I have used a variety of CAD packages to design PCBs and was wondering about drawing panel wiring layouts. Autocad is what I am going to be using so I don't get an option to switch to something better(or works at all)
1 - Schematic Capture
2 - Netlist
3 - Place components in PCB layout SW
4 - Import net list
5 - Assign conductor widths and route.
Will designing panel wiring involve a similar path. Or is this going to be a fancy Paint program?
Your subject suggests panels and 'rooms', which suggests basic architectural and/or mechanical drafting. Autocad will work just fine for this. You might want to pick up a good symbol library for the task at hand.
But here, you suggest that the job will involve more schematic and PCB work:
Autocad has an 'Autocad Electrical' add on. I've never looked at it to see if it adds schematic, netlist, component layout functions or not. Check it out, because without this (there are third party vendors that make Autocad add-ons as well), Autocad is basically just a mechanical/architectural drafting tool. It doesn't know if the lines you are drawing are PCB traces, wires or a really weird floor plan for a Frank Gehry building.

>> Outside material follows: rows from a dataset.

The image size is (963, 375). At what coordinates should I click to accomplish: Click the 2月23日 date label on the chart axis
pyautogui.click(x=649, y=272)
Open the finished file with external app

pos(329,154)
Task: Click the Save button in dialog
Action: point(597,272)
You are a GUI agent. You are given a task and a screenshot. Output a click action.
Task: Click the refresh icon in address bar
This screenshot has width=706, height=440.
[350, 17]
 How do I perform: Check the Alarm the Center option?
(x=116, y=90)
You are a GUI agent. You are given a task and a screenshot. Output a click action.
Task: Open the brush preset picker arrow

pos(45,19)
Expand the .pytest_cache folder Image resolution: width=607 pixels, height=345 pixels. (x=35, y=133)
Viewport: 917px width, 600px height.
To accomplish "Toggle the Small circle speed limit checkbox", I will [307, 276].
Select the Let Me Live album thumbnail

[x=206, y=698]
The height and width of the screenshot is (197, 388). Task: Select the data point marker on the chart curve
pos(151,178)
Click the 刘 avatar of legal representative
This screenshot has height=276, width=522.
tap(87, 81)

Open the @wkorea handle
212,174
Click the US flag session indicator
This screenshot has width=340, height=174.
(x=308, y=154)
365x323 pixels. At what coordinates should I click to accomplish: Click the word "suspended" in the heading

As a mechanical drafting tool, Autocad is MUCH more powerful than Paint. If you have 3D component models, you can rotate views, check clearances, etc. There are add-on programs that can generate CAM instructions for cutting custom panels, etc.

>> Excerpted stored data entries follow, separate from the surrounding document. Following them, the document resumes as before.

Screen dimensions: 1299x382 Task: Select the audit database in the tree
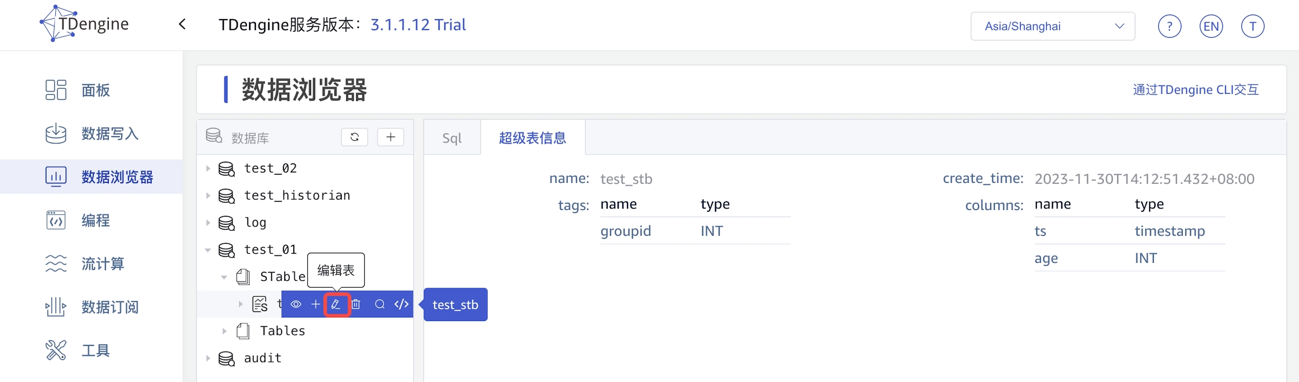pyautogui.click(x=262, y=358)
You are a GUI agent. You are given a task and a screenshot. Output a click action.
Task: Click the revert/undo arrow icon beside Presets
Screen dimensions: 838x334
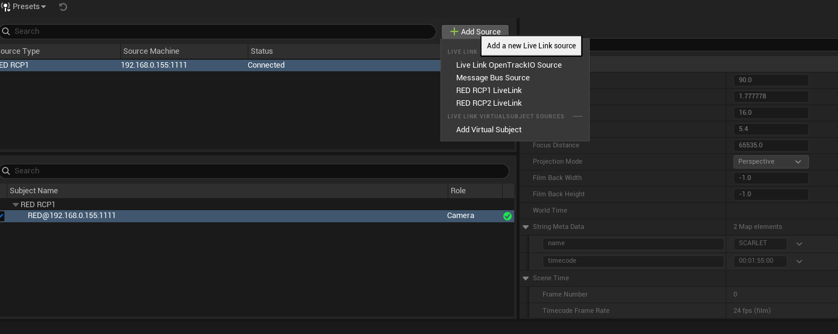[x=63, y=7]
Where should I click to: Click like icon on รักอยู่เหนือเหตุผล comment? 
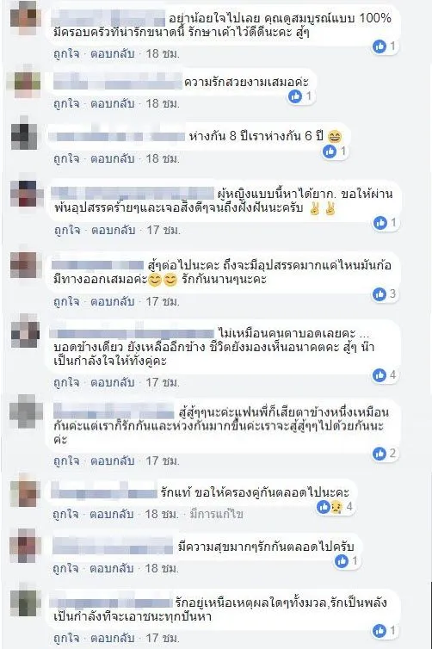380,631
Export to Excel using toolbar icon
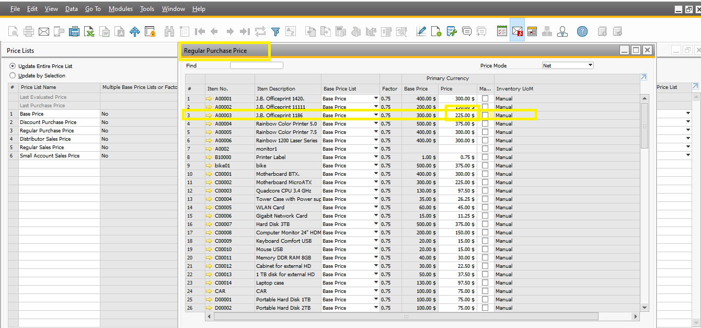 click(x=89, y=32)
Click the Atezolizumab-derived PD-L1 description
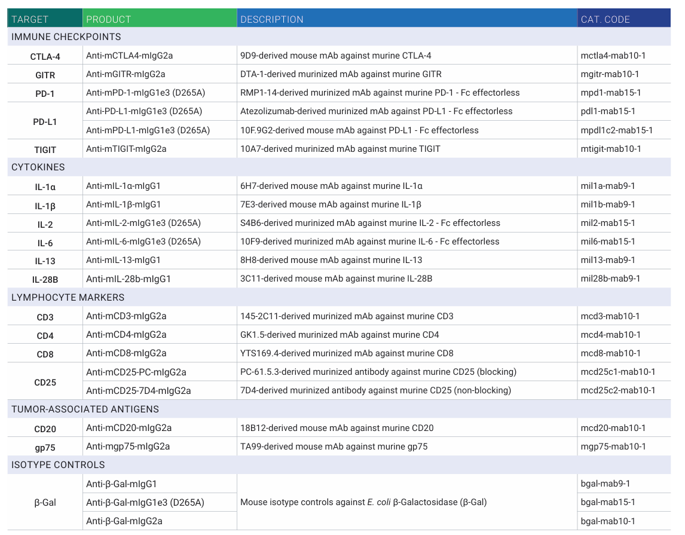Screen dimensions: 685x535 [x=376, y=111]
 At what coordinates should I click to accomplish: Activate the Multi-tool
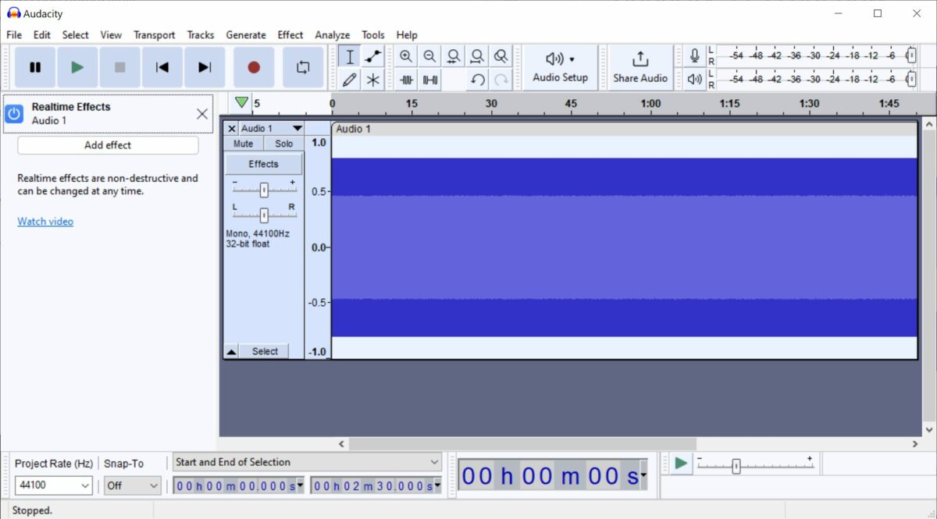pos(373,79)
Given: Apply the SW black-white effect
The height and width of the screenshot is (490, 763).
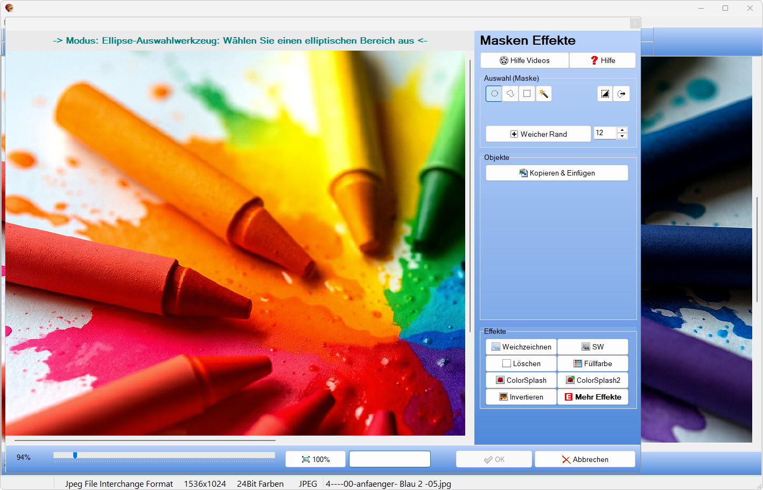Looking at the screenshot, I should point(592,347).
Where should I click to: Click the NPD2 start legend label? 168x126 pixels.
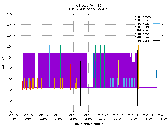(143, 17)
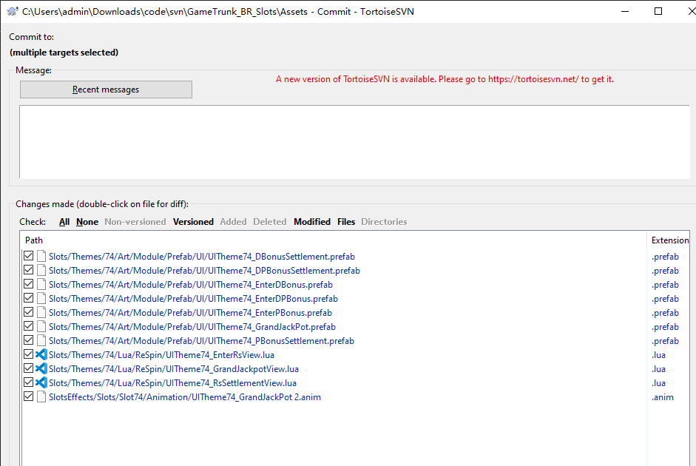Uncheck UITheme74_EnterPBonus.prefab checkbox

(29, 313)
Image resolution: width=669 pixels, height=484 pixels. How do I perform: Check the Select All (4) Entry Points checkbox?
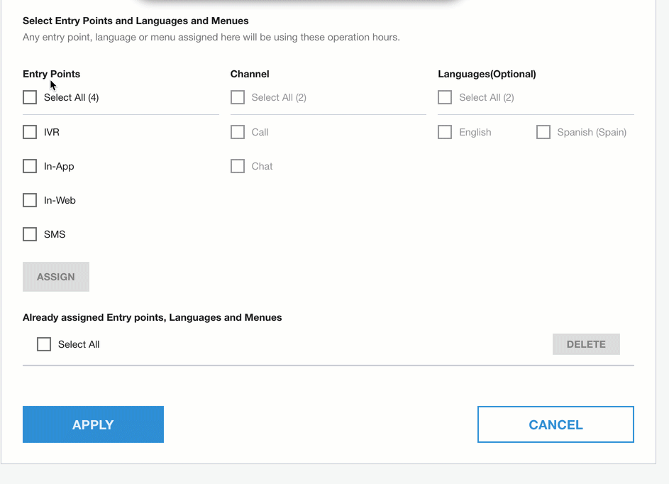tap(29, 97)
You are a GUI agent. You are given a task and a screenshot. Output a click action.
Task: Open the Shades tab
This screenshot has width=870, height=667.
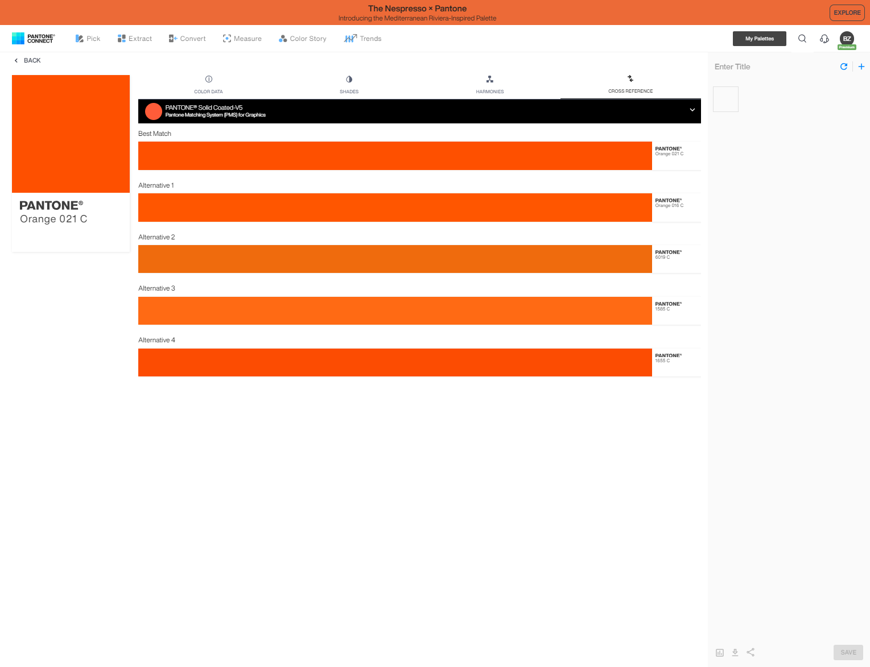coord(349,84)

Autocad lets you define and place 'objects' (I think that is what Autocad calls them - everything is an object). A defined object could be a panel. A symbol library, which Paul referred to, is a collection of defined objects like panels, receptacles, motors - the same as libraries of parts in PCB design.
In Autocad you place the components, like receptacles, and usually draw lines indicating what circuits the components are on and what panels they come from. There is nothing like autorouting (unless it is in an add-on package).
Autocad has a feature that allows you to assign information to each object (like panel designation, voltage, source catalog number) and extract that information to a text file. I assume an add-on makes this process work well for electrical design - like defining relevant information for a panel and extracting it to a take-off list. I would view drafting as more or less backwards from the process of PCB design.
You could probably use Autocad Lite (if they still sell it) for anything you want to do.
This feature works quite well for counting objects and attaching properties to individual objects. Autocad does not have (without add on programs) any way to associate one object with another. IOW, it doesn't know that a component is connected to a wire or trace, so netlists are beyond its capability.
Autocad Lite differs from Autocad in that its 3D functionality is restricted. Unfortunately, I believe that its scripting capabilities are also limited and this is what you need to run 3rd party Autocad 'applications' of the sort discussed above. Before putting money down on the Lite version, make sure that you won't be needing any of the add-ons that require the full version.